The Comprehensive Genetic Test for Fanconi Anemia utilizes next-generation sequencing (NGS) to examine 24 genes associated with DNA repair defects and bone marrow failure. It is a targeted gene panel specifically designed to support accurate diagnosis, risk assessment, and prevention.
More Information
The Comprehensive Genetic Test for Fanconi Anemia is a targeted genetic test designed to evaluate hereditary causes of bone marrow failure syndromes, particularly Fanconi anemia and related chromosomal instability disorders. The comprehensive genetic test for Fanconi anemia includes the analysis of a set of genes, along with selected non-coding variants, enabling a comprehensive assessment of genetic defects associated with impaired DNA repair mechanisms. It is particularly suitable for individuals with a clinical suspicion of Fanconi anemia or Nijmegen breakage syndrome. These conditions are characterized by genomic instability, leading to hematological abnormalities, congenital malformations, and an increased predisposition to malignancies, often presenting early in life.

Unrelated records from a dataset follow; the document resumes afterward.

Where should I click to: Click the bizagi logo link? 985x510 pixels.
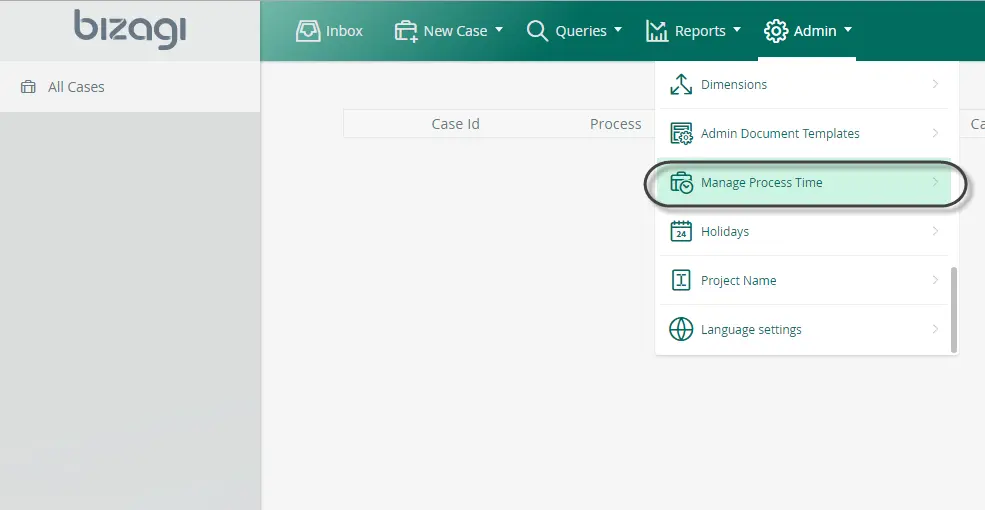coord(130,29)
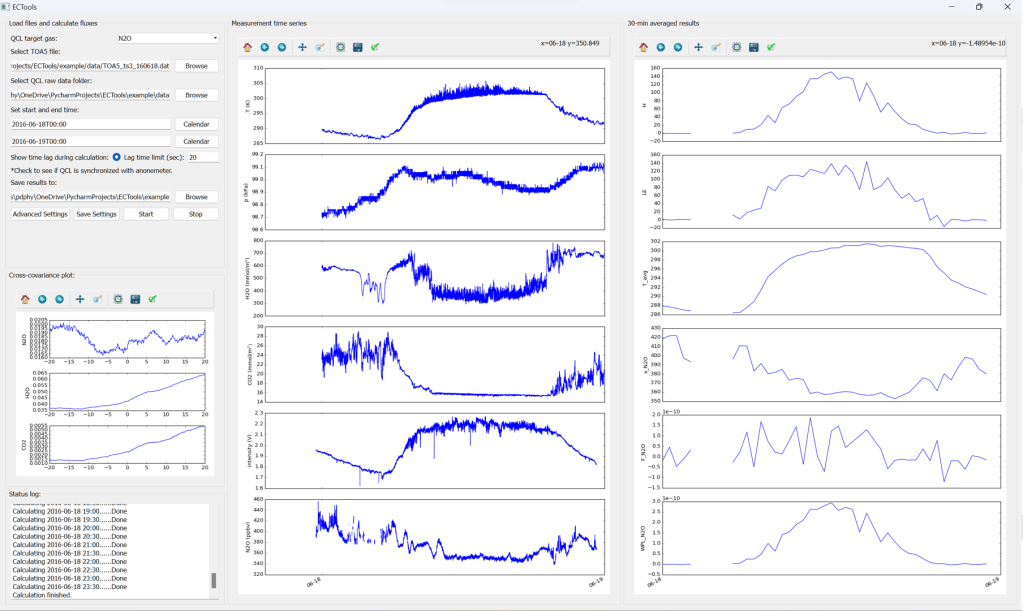Go back a view in 30-min averaged results toolbar
Viewport: 1023px width, 611px height.
[x=660, y=47]
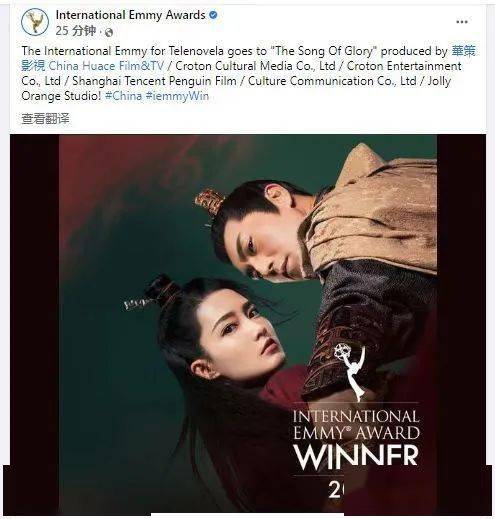The height and width of the screenshot is (519, 495).
Task: Click the partial year number below WINNER
Action: pos(336,489)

The comprehensive genetic test for Fanconi anemia includes key genes such as FANCA, FANCC, FANCG, BRCA2 (FANCD1), and NBN, which are involved in DNA damage recognition and repair pathways. FANCA, FANCC, and FANCG are part of the Fanconi anemia core complex responsible for maintaining genomic integrity, while BRCA2 plays a critical role in homologous recombination repair. NBN is essential for DNA double-strand break repair and cellular response to genomic damage. Disruptions in these pathways result in chromosomal instability and defective cell cycle control. The comprehensive genetic test for Fanconi anemia is indicated in individuals presenting with clinical features suggestive of Fanconi anemia or related DNA repair disorders.

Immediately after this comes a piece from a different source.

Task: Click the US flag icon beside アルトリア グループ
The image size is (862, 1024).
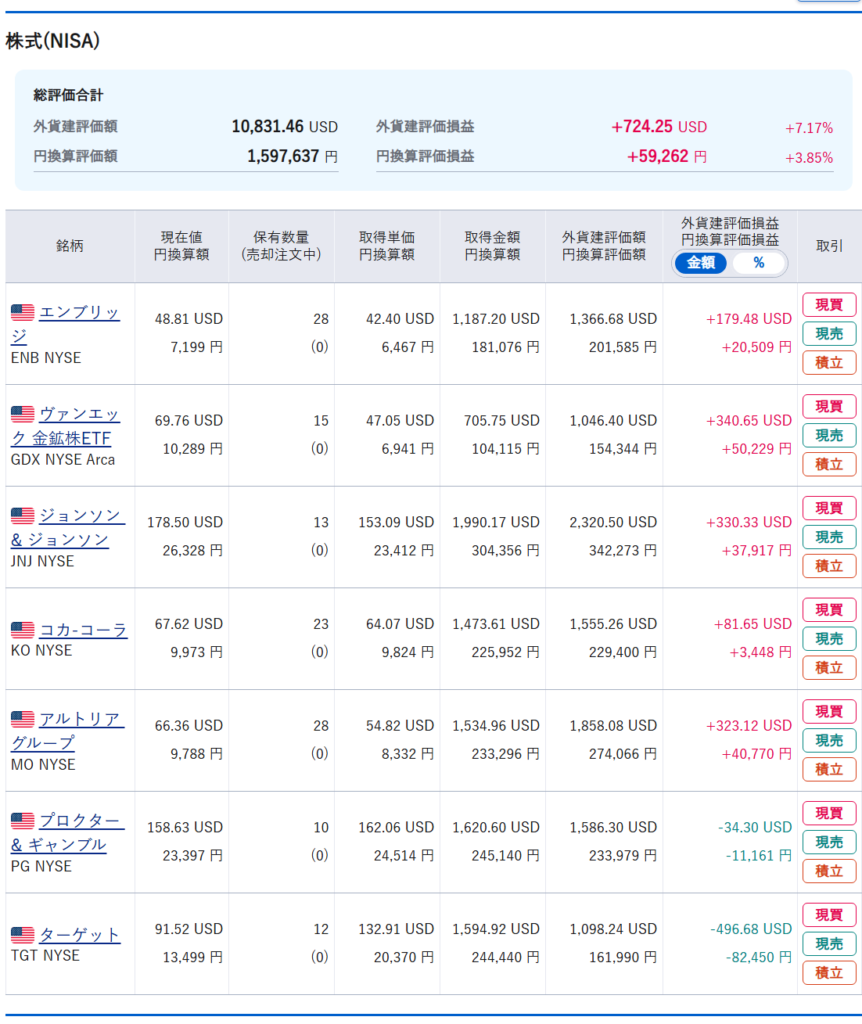Action: point(22,719)
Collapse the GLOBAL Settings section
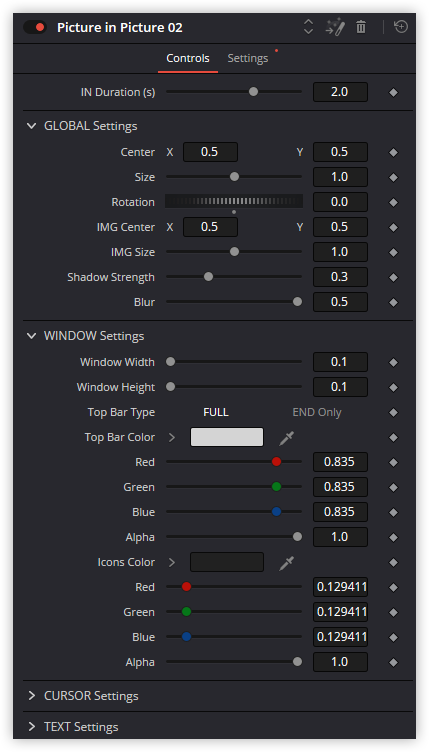 point(32,126)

The clinical spectrum of Fanconi anemia is broad and includes progressive bone marrow failure, typically presenting in childhood with pancytopenia. Affected individuals often exhibit congenital anomalies such as short stature, skin pigmentation abnormalities, cardiac and renal defects, and limb malformations, particularly involving the radial ray. Additional features may include mild microcephaly and endocrine abnormalities. There is a significantly increased risk of developing hematologic malignancies, especially acute myeloid leukemia, as well as solid tumors in adulthood. Clinical variability is considerable, with some individuals presenting with severe early manifestations and others with milder or later-onset disease, complicating diagnosis.
The purpose of the comprehensive genetic test for Fanconi anemia is to identify pathogenic variants associated with Fanconi anemia and related syndromes, supporting accurate diagnosis and differentiation from other chromosomal instability disorders. Genetic findings contribute to a better understanding of disease mechanisms and facilitate early recognition of cancer risk and associated complications. The identification of specific genetic alterations supports risk stratification and informs long-term monitoring strategies, including the assessment of potential involvement of multiple organ systems.

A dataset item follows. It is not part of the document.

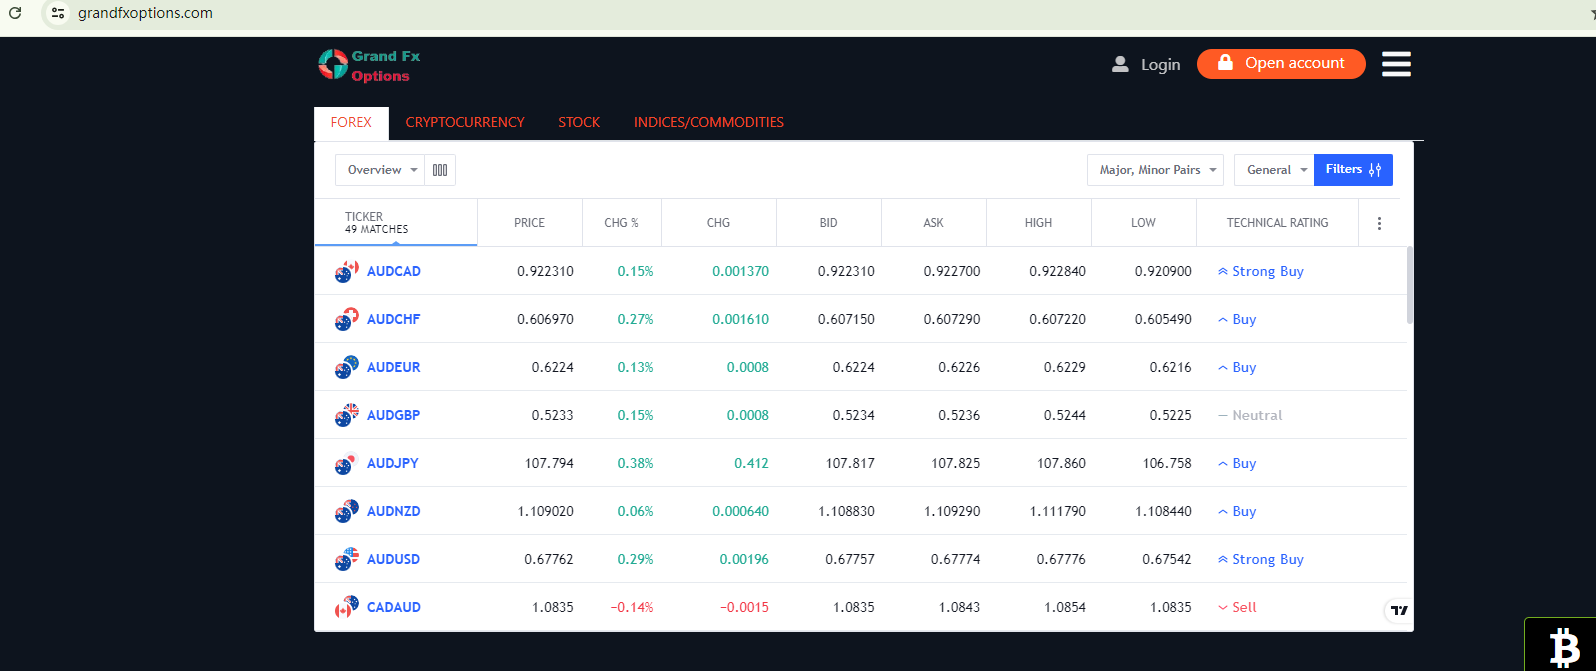Open the Filters button
This screenshot has height=671, width=1596.
click(1352, 170)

A higher genetic risk is confirmed when pathogenic mutations are found in genes associated with Fanconi anemia and related DNA repair disorders, including FANCA, FANCC, and BRCA2. A lower risk may be inferred when no mutations are detected, though comprehensive clinical follow-up is still essential. The integration of genetic data with clinical findings and laboratory evaluation is critical for precise diagnosis, prognosis, and long-term patient care.
The test is performed in a clinical laboratory accredited to ISO 15189 and certified by CLIA and CAP, ensuring the validity, accuracy and international recognition of the results.